Juneteenth, acknowledged on June 19, marks the day in 1865 when federal forces told enslaved people in Galveston, Texas, that they'd been freed by the Emancipation Proclamation more than two years earlier.
This is the second year Juneteenth is being celebrated as a federal holiday. But Black communities have honored the occasion for more than a century.
This year, a group of organizations in Williamsburg, James City County and York County formed the Juneteenth Community Consortium.
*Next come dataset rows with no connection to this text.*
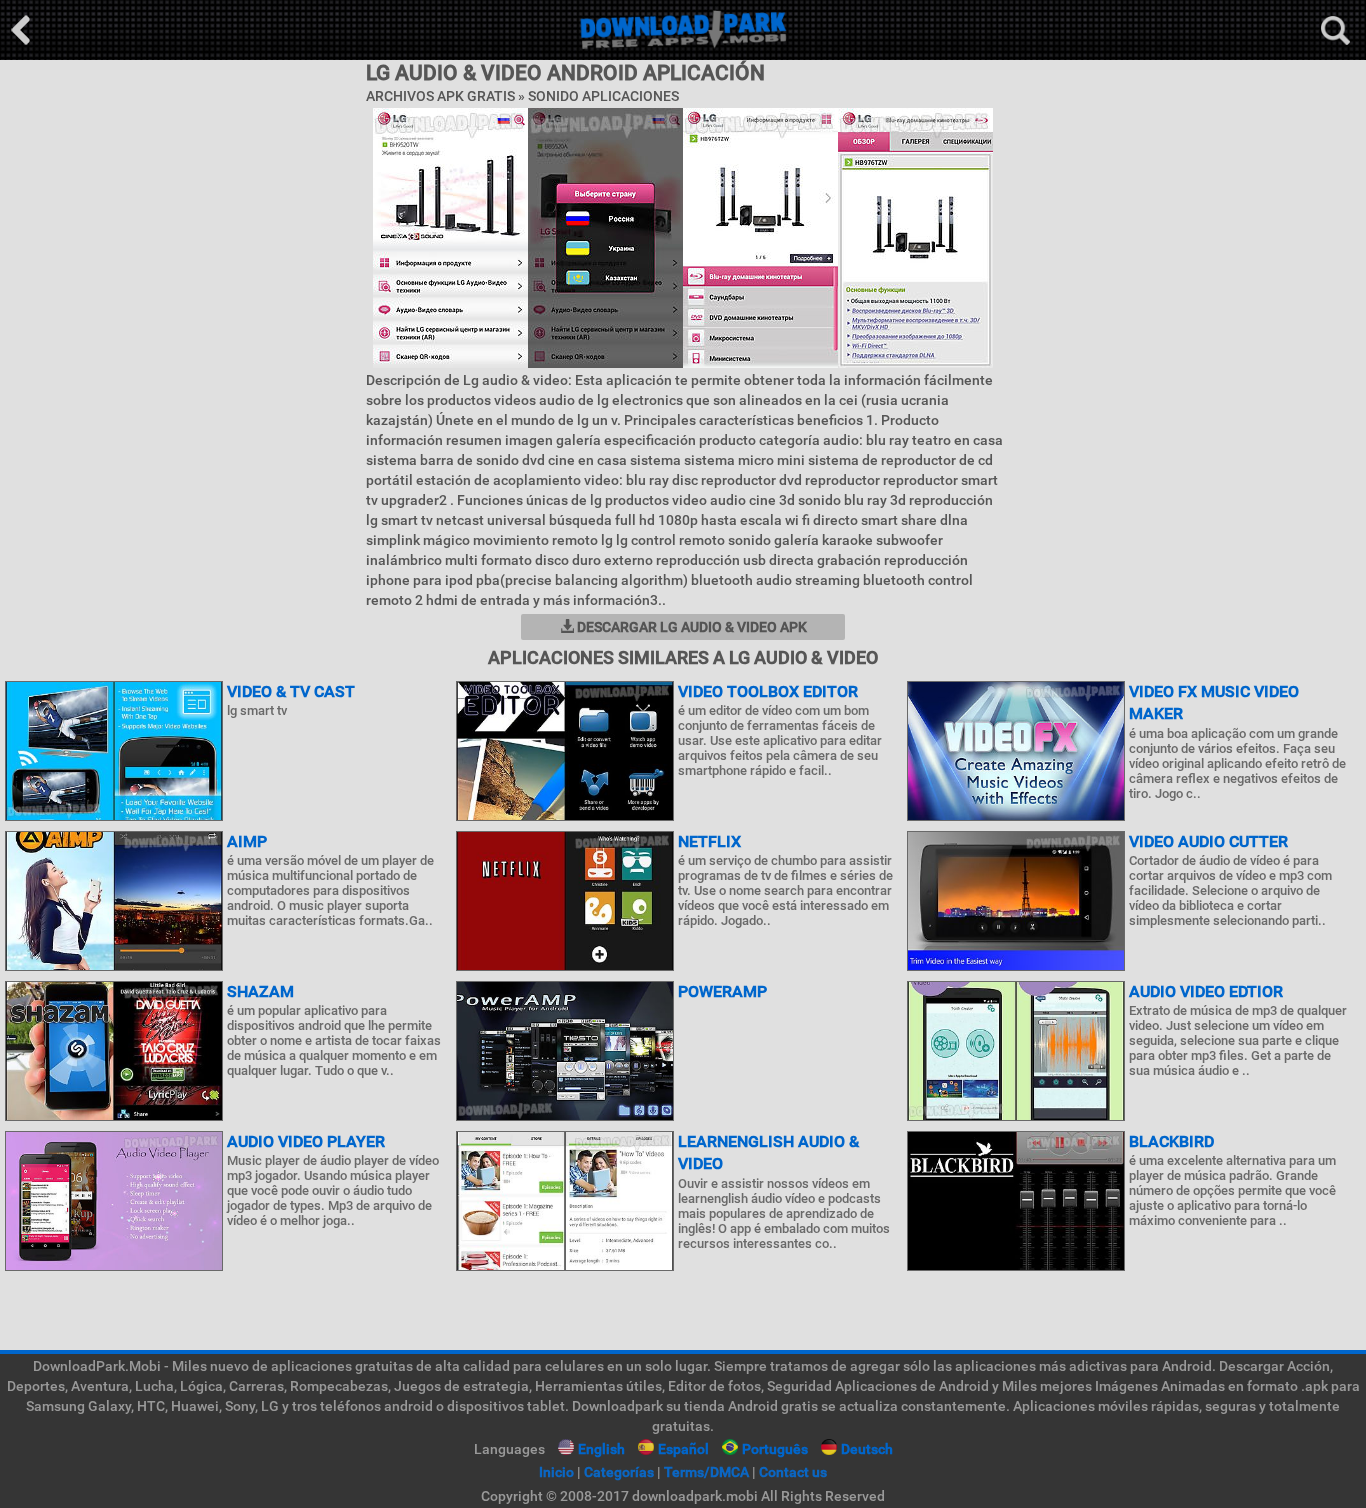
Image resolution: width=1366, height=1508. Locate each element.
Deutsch (867, 1449)
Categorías (619, 1472)
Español (683, 1449)
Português (775, 1449)
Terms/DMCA (706, 1472)
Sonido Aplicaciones (603, 96)
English (601, 1449)
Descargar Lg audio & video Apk (690, 627)
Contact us (793, 1472)
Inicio (556, 1472)
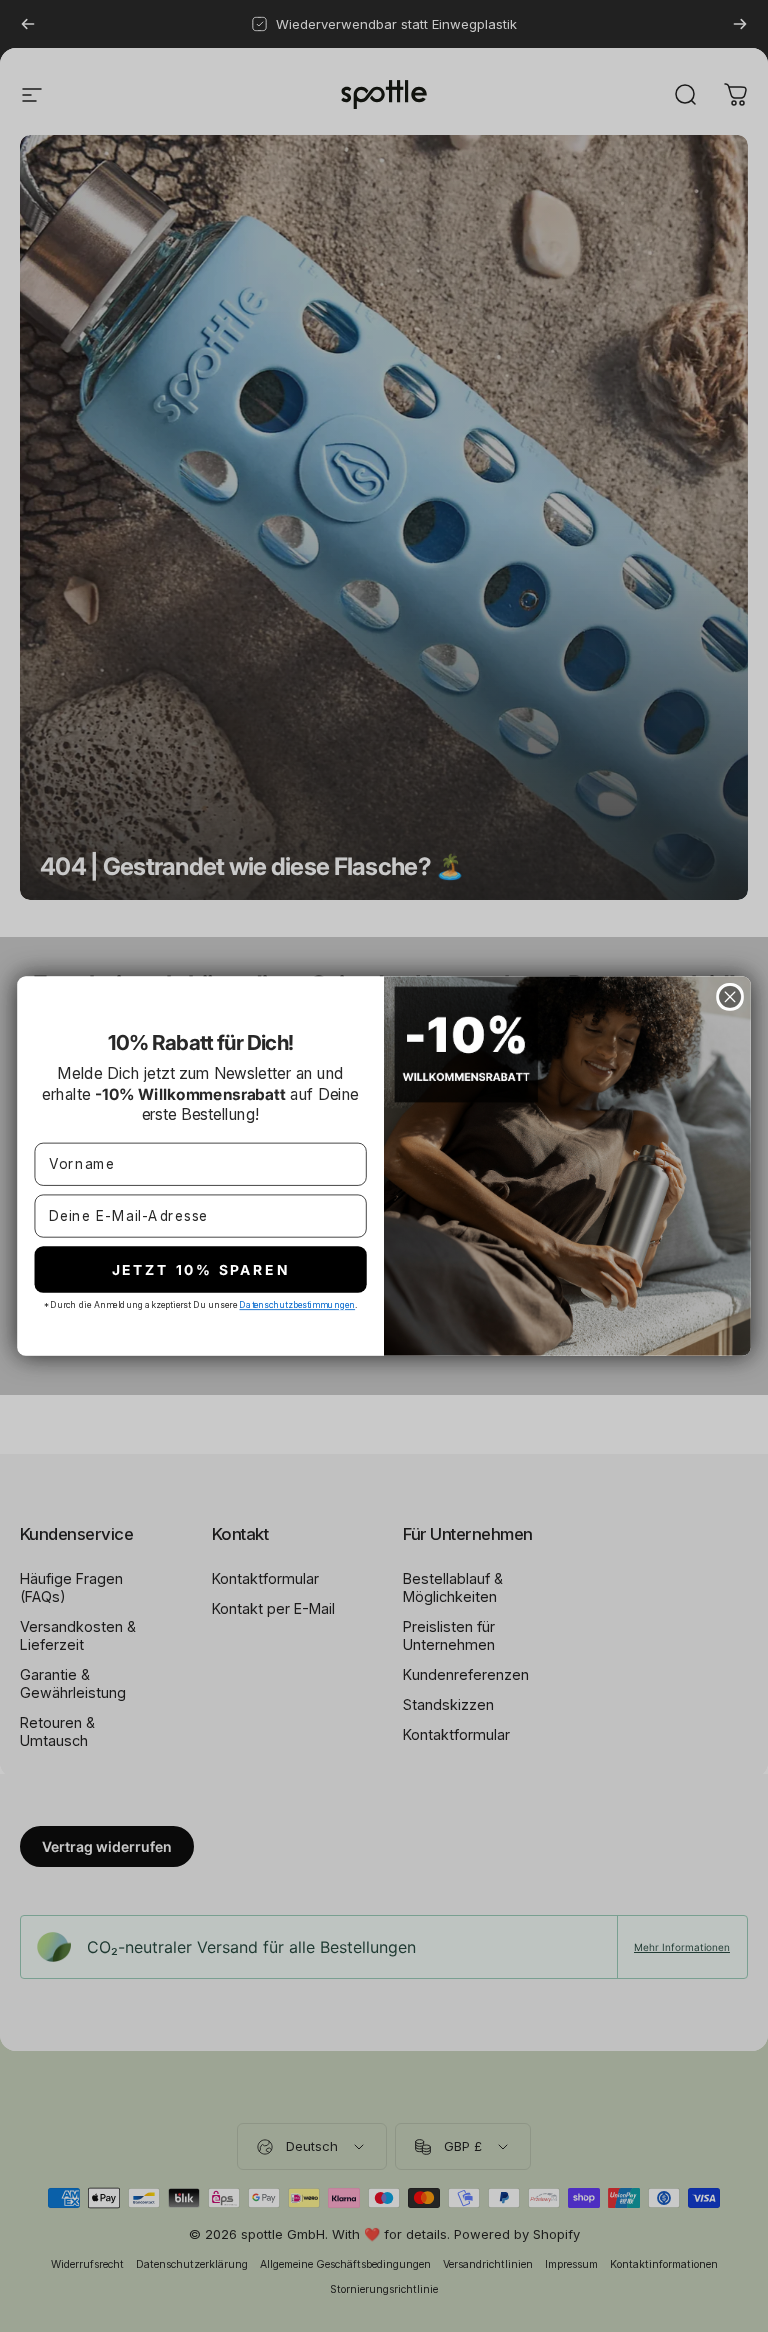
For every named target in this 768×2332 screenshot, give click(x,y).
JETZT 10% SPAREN (201, 1268)
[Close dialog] (730, 997)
The first-of-its-kind collaboration aims to educate people on the holiday's meaning through a series of events over the course of four days.
"We are hoping that the community is going to come together and this will become part of the fabric of this place called Colonial Williamsburg, as we celebrate this experience called America," said Hershaw.
The Juneteenth Community Consortium consists of the City of Williamsburg, The Colonial Williamsburg Foundation, Coming to the Table - Historic Triangle, Historic Area Religions Together, Jamestown-Yorktown Foundation, League of Women's Voters of Williamsburg Area, Let Freedom Ring Foundation, The Village Initiative for Equity in Education, Virginia Arts Festival-Williamsburg Live, Visit Williamsburg, William & Mary, Williamsburg Action and York-James City-Williamsburg NAACP.
The consortium is hosting free events including a Juneteenth art exhibit, highlighting the work of African American artists at the Stryker Center.
In the art gallery, Janice Canaday experienced a full-circle moment. The exhibit features artwork by her nephew and reminds her of her ancestors.
"My great-great-great-grandfather, Anthony Brown and Rachel Brown, they were freed by William Ludwell Lee in 1806," said Canaday, of Williamsburg.
Her ancestors are also featured on the Memorial for the Enslaved at William & Mary. Their legacy of fortitude is part of what makes Juneteenth special to her.
"They've seen a lot. They've done a lot. They've been through a lot," she said. "Juneteenth, it's a time to remember, and in remembrance, there's hope."
Sunday is also Canaday's birthday, and she said she can't help but think about the journey of her ancestors and the Williamsburg community.
"We are at the top of the mountain, but we are at the bottom of the next mountain," said Canaday.